The record discloses nothing that would justify the inference of any agency by Jameson or by the Interstate Tractor Company for the defendant company. Prior to the execution of the.note in suit, the defendant had notified the Interstate Tractor Company of its refusal to deliver its further obligations in negotiable form, and it had returned unsigned a con[60]*60siderable number of notes prepared in negotiable form. Its conduct in signing the note in suit was consistent with its previous attitude toward the payee. The note in suit, when executed by the defendant, was forwarded to the payee. Not only was such payee presumed to know and assent to the nonnegotiable form thereof, but its treasurer testified to actual knowledge that the note was drawn upon a nonnegotiable form. The note was delivered to Jameson, who did not know or discover its nonnegotiable character, and who forwarded it to the plaintiff, duly indorsed by the payee. So far as appears, the defendant had no knowledge that anyone had any interest in the note surrendered to' it, except the payee itself. The plaintiff had never communicated in any manner with the defendant. It sent the note to Jameson for collection, consenting, however, that he might take a renewal note, due in three months. We are disposed to assume that the implication of such a consent was that the renewal note should be negotiable, as was the original note. If Jameson be deemed the agent of the plaintiff for the time being, yet he did not purport to deal directly with the defendant. He simply permitted the Interstate Tractor Company to carry on the negotiations with the defendant in precisely the same manner as though it still owned the paper which it was surrendering. So far as known to the defendant, the only parties concerned in the execution of the renewal note were the maker and the payee. There was no misunderstanding between them. They both knew that the note was in nonnegotiable form. The defendant had a right to insist upon such form for its own protection. There was, therefore, no mutual, mistake in the execution of such note by the maker, or in the acceptance thereof by the payee and subsequent indorser.

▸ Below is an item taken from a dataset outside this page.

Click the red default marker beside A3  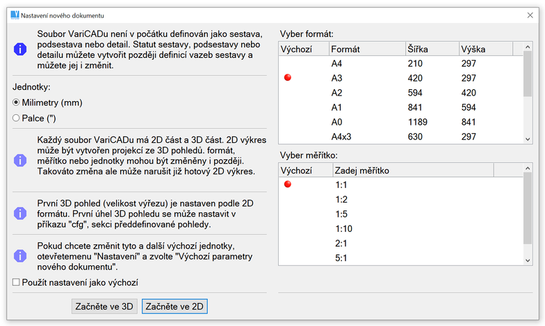pos(288,78)
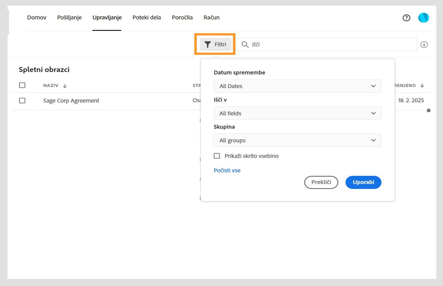This screenshot has height=286, width=443.
Task: Enable Prikaži skrito vsebino checkbox
Action: (217, 156)
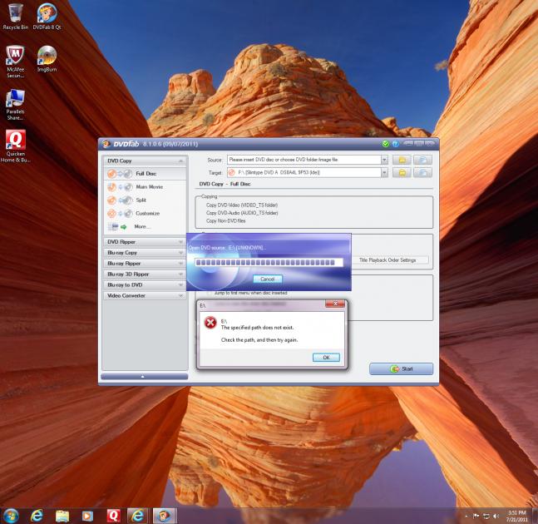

We are disposed to assume, also, that the plaintiff was not required to accept from Jameson or from the Interstate Tractor Company the note in suit, as a compliance with its instructions, and that it was entitled to reject the same "and to demand the return of its original note or the proceeds of the collection thereof, on the ground that Jameson, as its agent, had no authority to surrender such original note, except upon payment thereof or upon receipt of a renewal note of like character. The difficulty with plaintiff’s position is that it did not properly [61]*61comprehend its rights when it received the renewal note, and that it was not diligent in discovering that the note tendered did not accord with the power conferred by it upon Jameson. The note was not drawn to the .plaintiff as payee, but to the Interstate Tractor Company. The plaintiff, therefore, was not a party to the note at the time it was made and only became a party in interest by a subsequent transfer and blank indorsement of the payee to it. There was no misunderstanding between the actual parties to the note in suit, at the time it was made. Whatever right or interest the plaintiff could be deemed to have had in the note at the time it was made, was a hidden equity, which had never been disclosed to the defendant. It did not hold the legal title to such renewal note- at the time it was made. It acquired that subsequently, by a formal transfer from the Interstate Tractor Company. The plaintiff did have a legal right to the original note. It held the legal title thereto. But even that fact was not made apparent to the defendant.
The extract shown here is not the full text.